**OBJECTIVE:**
Extend the blog post below on handling RDF graph data with Python and pandas, picking up right after its final line of code.

**TEXT EXTRACT:**
»»

Raphael Leung
Open data serves a public good. It boosts transparency, accountability, and creates economic value (£16 billion a year, according to Deloitte). Folks at the ODI and Open Data Camp have written more about that.
I've been working at the UK Parliamentary Digital Service on open data. Under the hood, we turn open parliamentary data from sources (mostly relational stores) into a graph with an ETL process, which is then exposed via APIs and consumed by, among others, beta.parliament.uk. (technical details).
But what graph and why? There are many types and models of graphs. Commonly, the term property graph has come to denote an attributed, multi-relational graph, i.e a graph where the edges are labeled and both vertices and edges can have any number of key/value properties associated with them. This (labeled) property graph model is commonly seen in graph databases like neo4j and some network sciences analysis. While related and increasingly commercially commonplace, here, we discuss the RDF model instead.
Unlike other graph models, Resource Description Framework (RDF) is a W3C specification. Its standard query language is called SPARQL Protocol and RDF Query Language (yes, the "S" in SPARQL stands for SPARQL). Along with the Web Ontology Language (OWL), these standards commonly feature in discussions about the semantic web, linked open data, and knowledge graphs.
RDF has been championed by, among others, ODI founders Tim Berners-Lee and Nigel Shadbolt. They have knighthoods and Sir Tim is the inventor of the World Wide Web! They must know what they're saying.
But, over the years, there're others who disagree (Exhibit A, Exhibit B). If you have appetite for this sort of thing, just put "is the semantic web dead?" into your search engine of choice and you'll get many counter-opinions.
Without stoking any fires, here's a quick, hopefully-neutral summary:
Our ETL pipeline for data orchestration is in C# and uses an open-source library called dotNetRDF.
But, in the vein of making it easier to access and understand, can we easily work with RDF data in python?
To find out, I first try to load some data from a pandas dataframe into an RDF store (Part 1).
Then I try to query an RDF store and try to turn the results into pandas dataframes (Part 2).
import rdfpandas.graph
import pandas as pd
import rdflib
import requests
df = pd.DataFrame(data = {
'http://www.w3.org/1999/02/22-rdf-syntax-ns#type': ['https://id.parliament.uk/schema/House', 'https://id.parliament.uk/schema/House'],
'https://id.parliament.uk/schema/houseName': ['House of Commons', 'House of Lords'],
'https://id.parliament.uk/schema/househasHouseSeat': ['https://id.parliament.uk/Z7YQPdng', ""],
},
index=['https://id.parliament.uk/1AFu55Hs', 'https://id.parliament.uk/WkUWUBMx'])
df
http://www.w3.org/1999/02/22-rdf-syntax-ns#type | https://id.parliament.uk/schema/houseName | https://id.parliament.uk/schema/househasHouseSeat | |
---|---|---|---|
https://id.parliament.uk/1AFu55Hs | https://id.parliament.uk/schema/House | House of Commons | https://id.parliament.uk/Z7YQPdng |
https://id.parliament.uk/WkUWUBMx | https://id.parliament.uk/schema/House | House of Lords |
graph = rdfpandas.graph.to_graph(df)

««

**PROVIDED DATA:**
»»

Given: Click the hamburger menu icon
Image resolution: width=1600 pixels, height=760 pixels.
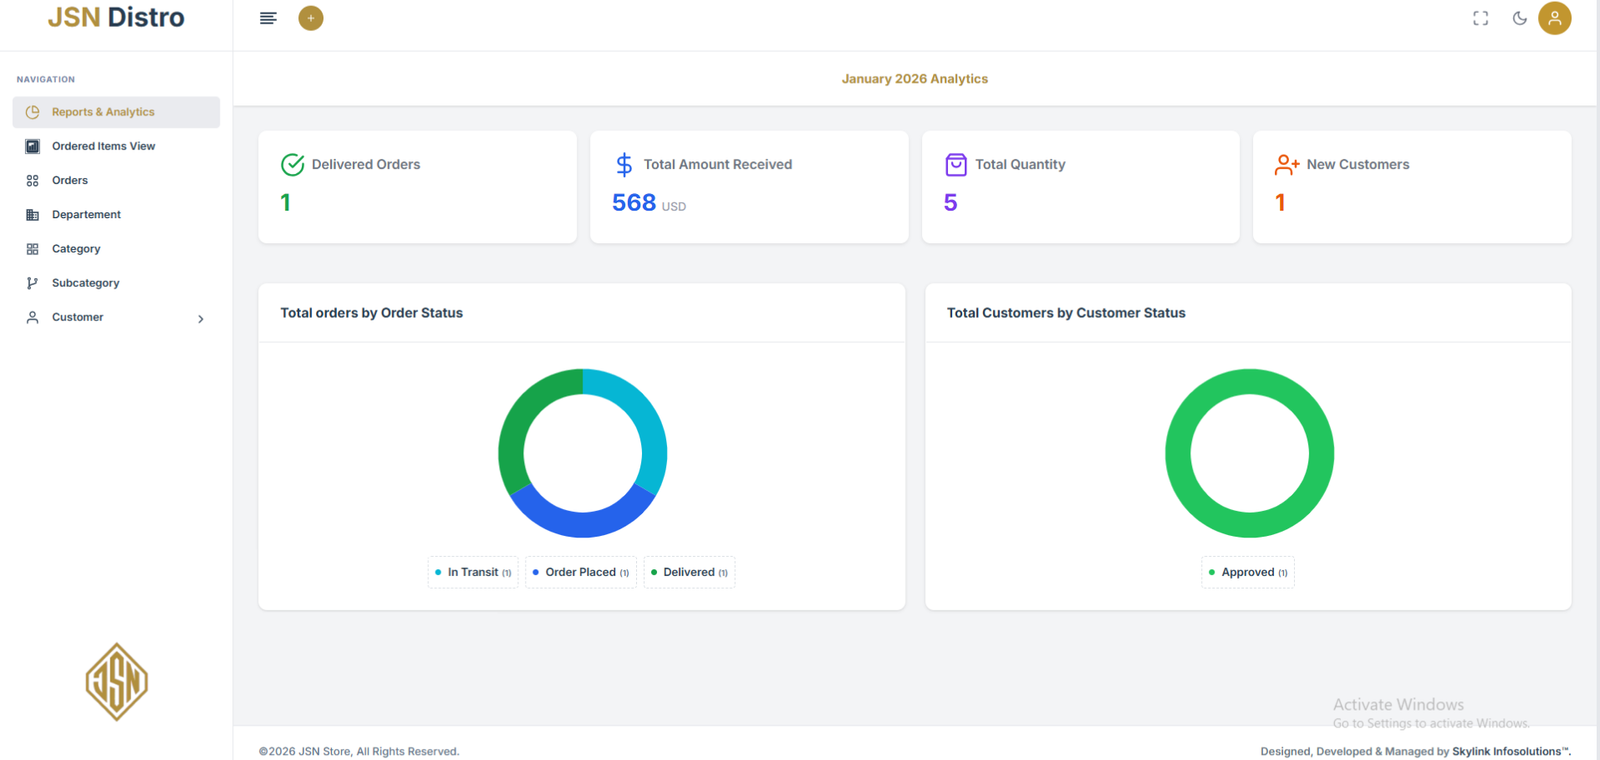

««

**ANSWER TO THIS EXERCISE:**
payload = graph.serialize(format='turtle')
print(type(payload))
payload
<class 'bytes'>
b'@prefix ns1: <https://id.parliament.uk/schema/> .\n@prefix rdf: <http://www.w3.org/1999/02/22-rdf-syntax-ns#> .\n@prefix rdfs: <http://www.w3.org/2000/01/rdf-schema#> .\n@prefix xml: <http://www.w3.org/XML/1998/namespace> .\n@prefix xsd: <http://www.w3.org/2001/XMLSchema#> .\n\n<https://id.parliament.uk/1AFu55Hs> a "https://id.parliament.uk/schema/House" ;\n ns1:houseName "House of Commons" ;\n ns1:househasHouseSeat "https://id.parliament.uk/Z7YQPdng" .\n\n<https://id.parliament.uk/WkUWUBMx> a "https://id.parliament.uk/schema/House" ;\n ns1:houseName "House of Lords" ;\n ns1:househasHouseSeat "" .\n\n'
This example uses a free version of GraphDB 8.5.0.
If you're interested in the history, this particular RDF store is developed by a company in Sofia, Bulgaria called Ontotext, starting around early 2000s. It was previously called OWLIM. It supports open-source RDF framework [Seasame](https://en.wikipedia.org/wiki/Sesame_(framework) which then became RDF4J. They have blogged about UK Parliament's data service. At the time of writing, db-engines ranks them as the #7 RDF store.
See db-engines link for alternative triplestores.
r = requests.get("http://localhost:7200/repositories/Master/size")
print("Number of statements in repository: ", r.text)
from IPython.display import Image
Image(filename='triplestore_before.png')
Number of statements in repository: 0
url = 'http://localhost:7200/repositories/Master/statements'
headers = {'Content-Type':'text/turtle'}
r = requests.request(method='POST', url=url, data=payload, headers=headers)
print("HTTP response code: ", r.status_code)
HTTP response code: 204
r = requests.get("http://localhost:7200/repositories/Master/size")
print("Number of statements in repository: ", r.text)
from IPython.display import Image
Image(filename='triplestore_after.png')
Number of statements in repository: 6
There was previous talk of adding RDF support for linked datasets into pandas
which did not happen (see thread). There have been attempts to develop such support in supplementary packages, funnily enough named pandasrdf
and rdfpandas
, both of which do not currently have active development communities around them.
The above example uses the latter. There are indeed some issues here, the major ones being the package treats IRIs as literals, and it doesn't deal with nulls/ blanks correctly (see RDF specs for more on IRIs).
Suffice it to say there isn't currently a great ecosystem of support for RDF in python, definitely at least compared to what dotNetRDF offers in C#. There're better ways of orchestrating data into a triplestore than with a python pipeline.
That said, the above demonstrates the basic feasibility of convert some relational data into RDF and loading it into a triplestore in python, notwithstanding issues when the pipeline scales.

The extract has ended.